A virtual colonoscopy is somewhat similar to a traditional colonoscopy. During the procedure, your physician will insert a thin tube into the rectum, which they will use to fill the bowel with air. Then, a health care technician will perform a computerized tomographic (CT) scan and use the images to construct a 3-dimensional view of the intestine rather than viewing it directly with a standard camera. Your physician can then examine the images to look for any cancers or malignant polyps. Virtual colonoscopy can sometimes be more effective than a standard colonoscopy, because the 3-dimensional images allow your physician to view parts of the intestine that might not be visible using a standard camera. However, it is less effective at detecting smaller polyps and flat polyps than standard colonoscopy. If your physician discovers any polyps or tissue that require biopsy upon examining the images, you will need to return for a standard colonoscopy in order for them to perform the biopsy.

It can be more difficult to access this test depending on your provincial or personal health care plan. Many plans only cover virtual colonoscopy if there is a reason you are unable to get a standard colonoscopy.

This diagnostic test is useful for detecting illness in any part of the digestive tract, as it involves all areas from gum to bum. Your physician might recommend capsule endoscopy if they suspect you have injury or illness in an area of the intestinal tract that they cannot access easily with standard colonoscopies or endoscopies.
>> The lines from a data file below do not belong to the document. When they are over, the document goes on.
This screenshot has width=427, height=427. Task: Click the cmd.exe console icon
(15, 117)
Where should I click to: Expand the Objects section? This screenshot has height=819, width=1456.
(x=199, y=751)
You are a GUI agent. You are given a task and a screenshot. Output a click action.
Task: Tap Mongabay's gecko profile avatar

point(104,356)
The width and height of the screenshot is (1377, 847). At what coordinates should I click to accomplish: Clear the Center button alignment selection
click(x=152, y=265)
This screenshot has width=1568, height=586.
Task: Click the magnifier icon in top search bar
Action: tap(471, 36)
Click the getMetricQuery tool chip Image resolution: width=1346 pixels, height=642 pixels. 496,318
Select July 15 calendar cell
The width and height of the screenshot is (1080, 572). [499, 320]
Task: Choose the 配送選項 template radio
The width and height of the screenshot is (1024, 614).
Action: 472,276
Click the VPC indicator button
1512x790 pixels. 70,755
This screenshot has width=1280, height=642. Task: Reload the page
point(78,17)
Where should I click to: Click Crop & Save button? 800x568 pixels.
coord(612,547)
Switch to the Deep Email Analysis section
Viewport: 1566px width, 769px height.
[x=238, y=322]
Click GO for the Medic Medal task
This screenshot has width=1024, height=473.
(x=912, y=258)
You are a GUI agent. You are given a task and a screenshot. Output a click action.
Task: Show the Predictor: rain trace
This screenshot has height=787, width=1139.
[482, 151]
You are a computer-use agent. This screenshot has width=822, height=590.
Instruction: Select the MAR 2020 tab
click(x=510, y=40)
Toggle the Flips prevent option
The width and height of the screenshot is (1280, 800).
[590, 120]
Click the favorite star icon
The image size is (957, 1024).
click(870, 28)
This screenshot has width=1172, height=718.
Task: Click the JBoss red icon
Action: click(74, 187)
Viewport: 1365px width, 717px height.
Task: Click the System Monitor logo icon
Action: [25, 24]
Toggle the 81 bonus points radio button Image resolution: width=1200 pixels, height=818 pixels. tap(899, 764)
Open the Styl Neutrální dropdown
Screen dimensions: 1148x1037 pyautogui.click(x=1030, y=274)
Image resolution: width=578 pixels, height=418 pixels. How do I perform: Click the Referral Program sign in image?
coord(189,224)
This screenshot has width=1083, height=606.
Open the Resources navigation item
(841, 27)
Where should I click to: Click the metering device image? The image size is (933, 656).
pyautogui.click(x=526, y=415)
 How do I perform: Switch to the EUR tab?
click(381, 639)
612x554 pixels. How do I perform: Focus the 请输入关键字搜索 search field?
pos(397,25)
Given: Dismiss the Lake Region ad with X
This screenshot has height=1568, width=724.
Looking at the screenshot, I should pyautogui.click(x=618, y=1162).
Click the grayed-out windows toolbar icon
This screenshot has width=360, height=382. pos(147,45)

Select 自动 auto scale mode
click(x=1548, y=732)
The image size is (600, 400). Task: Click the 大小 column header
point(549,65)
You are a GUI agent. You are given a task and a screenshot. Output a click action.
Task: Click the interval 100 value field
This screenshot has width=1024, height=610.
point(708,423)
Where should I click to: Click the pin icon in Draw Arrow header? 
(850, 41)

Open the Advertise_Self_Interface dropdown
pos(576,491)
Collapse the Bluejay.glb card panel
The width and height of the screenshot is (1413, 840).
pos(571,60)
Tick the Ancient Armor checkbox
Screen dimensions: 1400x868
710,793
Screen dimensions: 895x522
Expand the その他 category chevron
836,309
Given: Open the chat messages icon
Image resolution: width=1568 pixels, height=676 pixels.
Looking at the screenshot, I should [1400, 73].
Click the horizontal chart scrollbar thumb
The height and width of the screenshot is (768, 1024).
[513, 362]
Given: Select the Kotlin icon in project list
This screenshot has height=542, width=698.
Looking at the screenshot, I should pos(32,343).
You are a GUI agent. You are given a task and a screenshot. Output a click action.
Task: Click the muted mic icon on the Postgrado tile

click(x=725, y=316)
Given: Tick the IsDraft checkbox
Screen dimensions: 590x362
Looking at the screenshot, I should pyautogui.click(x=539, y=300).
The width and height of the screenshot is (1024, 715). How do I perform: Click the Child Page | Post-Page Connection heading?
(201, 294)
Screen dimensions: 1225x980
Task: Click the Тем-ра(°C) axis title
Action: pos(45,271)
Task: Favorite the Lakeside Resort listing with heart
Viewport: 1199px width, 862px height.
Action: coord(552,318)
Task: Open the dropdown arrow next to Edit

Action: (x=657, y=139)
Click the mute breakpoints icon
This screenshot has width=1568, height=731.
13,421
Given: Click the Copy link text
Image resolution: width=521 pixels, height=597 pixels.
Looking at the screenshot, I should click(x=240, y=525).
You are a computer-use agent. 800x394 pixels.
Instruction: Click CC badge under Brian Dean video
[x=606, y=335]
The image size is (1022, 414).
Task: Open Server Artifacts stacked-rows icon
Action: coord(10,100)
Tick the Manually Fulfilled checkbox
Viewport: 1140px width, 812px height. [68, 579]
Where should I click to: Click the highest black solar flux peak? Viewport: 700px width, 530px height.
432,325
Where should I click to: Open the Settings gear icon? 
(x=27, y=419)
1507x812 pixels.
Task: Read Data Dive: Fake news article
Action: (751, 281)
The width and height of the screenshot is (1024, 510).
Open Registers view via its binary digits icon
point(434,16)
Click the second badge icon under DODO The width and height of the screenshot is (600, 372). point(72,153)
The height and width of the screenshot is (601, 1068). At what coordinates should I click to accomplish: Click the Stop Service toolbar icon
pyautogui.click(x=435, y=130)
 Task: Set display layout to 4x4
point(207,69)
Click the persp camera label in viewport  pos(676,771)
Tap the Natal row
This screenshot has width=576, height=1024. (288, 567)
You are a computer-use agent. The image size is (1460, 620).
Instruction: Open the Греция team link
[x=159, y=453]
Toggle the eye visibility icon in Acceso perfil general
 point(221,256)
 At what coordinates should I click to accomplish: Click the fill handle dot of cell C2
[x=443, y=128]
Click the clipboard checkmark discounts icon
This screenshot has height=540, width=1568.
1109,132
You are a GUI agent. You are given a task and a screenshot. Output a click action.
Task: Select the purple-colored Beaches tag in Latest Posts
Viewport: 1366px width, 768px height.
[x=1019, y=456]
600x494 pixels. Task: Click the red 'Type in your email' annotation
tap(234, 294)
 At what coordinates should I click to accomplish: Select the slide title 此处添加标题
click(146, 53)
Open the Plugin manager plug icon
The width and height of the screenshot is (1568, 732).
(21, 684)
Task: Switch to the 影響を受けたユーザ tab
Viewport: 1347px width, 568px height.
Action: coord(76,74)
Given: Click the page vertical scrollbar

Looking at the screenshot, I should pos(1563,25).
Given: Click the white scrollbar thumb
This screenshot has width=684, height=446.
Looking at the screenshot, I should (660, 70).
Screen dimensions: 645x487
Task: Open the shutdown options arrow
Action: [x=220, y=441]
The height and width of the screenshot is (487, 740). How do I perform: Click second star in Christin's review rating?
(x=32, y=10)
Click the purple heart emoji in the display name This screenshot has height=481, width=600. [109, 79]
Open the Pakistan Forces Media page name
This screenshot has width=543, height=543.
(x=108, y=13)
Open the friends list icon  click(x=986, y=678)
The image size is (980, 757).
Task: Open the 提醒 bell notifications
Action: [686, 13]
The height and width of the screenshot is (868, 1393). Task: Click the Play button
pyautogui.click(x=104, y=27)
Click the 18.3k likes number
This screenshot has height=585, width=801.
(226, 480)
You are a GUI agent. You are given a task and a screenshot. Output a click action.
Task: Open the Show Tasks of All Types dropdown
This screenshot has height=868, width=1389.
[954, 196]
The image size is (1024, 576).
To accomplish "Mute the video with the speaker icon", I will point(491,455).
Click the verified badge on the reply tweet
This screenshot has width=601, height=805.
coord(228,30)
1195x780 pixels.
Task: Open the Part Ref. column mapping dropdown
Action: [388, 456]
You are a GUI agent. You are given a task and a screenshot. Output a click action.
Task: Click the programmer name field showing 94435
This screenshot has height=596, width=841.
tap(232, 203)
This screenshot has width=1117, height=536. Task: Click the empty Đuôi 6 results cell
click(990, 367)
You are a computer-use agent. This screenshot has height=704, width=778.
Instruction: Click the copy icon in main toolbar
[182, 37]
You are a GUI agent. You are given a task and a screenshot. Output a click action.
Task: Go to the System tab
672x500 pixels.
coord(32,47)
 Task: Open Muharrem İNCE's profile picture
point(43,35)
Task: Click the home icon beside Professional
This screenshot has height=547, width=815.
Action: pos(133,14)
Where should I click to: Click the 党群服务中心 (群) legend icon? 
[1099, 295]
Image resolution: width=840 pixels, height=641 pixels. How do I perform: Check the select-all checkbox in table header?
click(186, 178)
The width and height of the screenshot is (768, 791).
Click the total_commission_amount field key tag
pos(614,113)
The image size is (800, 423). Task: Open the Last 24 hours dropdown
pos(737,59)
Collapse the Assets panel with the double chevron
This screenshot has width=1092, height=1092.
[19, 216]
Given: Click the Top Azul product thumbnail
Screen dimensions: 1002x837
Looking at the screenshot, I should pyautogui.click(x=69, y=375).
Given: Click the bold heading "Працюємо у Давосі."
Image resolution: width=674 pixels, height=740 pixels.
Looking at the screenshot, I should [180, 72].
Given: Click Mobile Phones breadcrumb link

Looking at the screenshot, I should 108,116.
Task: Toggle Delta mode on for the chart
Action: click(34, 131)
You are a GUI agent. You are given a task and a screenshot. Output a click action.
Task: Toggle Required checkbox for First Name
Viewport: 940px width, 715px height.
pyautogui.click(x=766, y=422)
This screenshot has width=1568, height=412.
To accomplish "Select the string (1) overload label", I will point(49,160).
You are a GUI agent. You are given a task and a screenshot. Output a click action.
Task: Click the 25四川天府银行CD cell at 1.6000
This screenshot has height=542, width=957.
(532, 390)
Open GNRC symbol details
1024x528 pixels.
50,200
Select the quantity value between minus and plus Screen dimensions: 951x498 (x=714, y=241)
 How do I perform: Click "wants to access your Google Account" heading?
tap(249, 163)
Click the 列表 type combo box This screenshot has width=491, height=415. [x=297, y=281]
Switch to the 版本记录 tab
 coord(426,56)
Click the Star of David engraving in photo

It involves swallowing a pill with a tiny video camera (or two cameras, one on either end), a light, batteries, and a radio transmitter. While there is a lot of technology inside this capsule, it is still quite small; about the size of large vitamin pill. As the pill travels through your digestive tract, it takes a series of images, and then it wirelessly transmits the information to a data recording device, which you will wear attached to a belt around your waist. Once the capsule passes through your digestive system (it is fully disposable), you will give the data recording device to your health care team so that they can look over the recorded images. If your physician finds any suspicious tissue, they will likely request a follow-up colonoscopy for a better look at the area and to take a biopsy.

This test can be quite cumbersome for your health care team, as the average capsule endoscopy results in 144,000 images for them to sort through. If you have any strictures, scarring, or inflammation in your intestinal tract, it is possible for the capsule to become stuck. While not immediately dangerous, if you have a tight narrowing of the bowel (stricture) you might require surgery to have it removed, in this rare situation.

Why: Unlike many of the other tests mentioned above, your physician does not use anorectal manometry to look at the inside of your colon, but rather to test the health and strength of your gastrointestinal muscles. If you have been experiencing constipation or fecal incontinence, your physician can use anorectal manometry to analyze the strength of your anal sphincter muscles, to determine if this is the cause of your symptoms.

Preparing: Follow any instructions your physician provides you with before the procedure. This will likely include using an enema to empty your bowel shortly before the test. You also need to avoid any medications that modify gut motility for the 24 hours prior to the test but, in most cases, you can continue to eat or drink in the hours leading up to the procedure.

How: A health care professional will insert a small tube with an attached balloon into your rectum. They will then instruct you to exert your bowels, either pushing or squeezing the muscles at certain times, and will also ask you to relay any information about discomfort or bowel fullness that you feel. The inserted balloon measures pressure and will tell the health care technician if your muscles are functioning normally. The procedure takes about 30 minutes and requires no sedation or in-hospital recovery time.

Complications: This is generally a very safe test, but in some cases the balloon or catheter can irritate the rectum tissue, causing bleeding.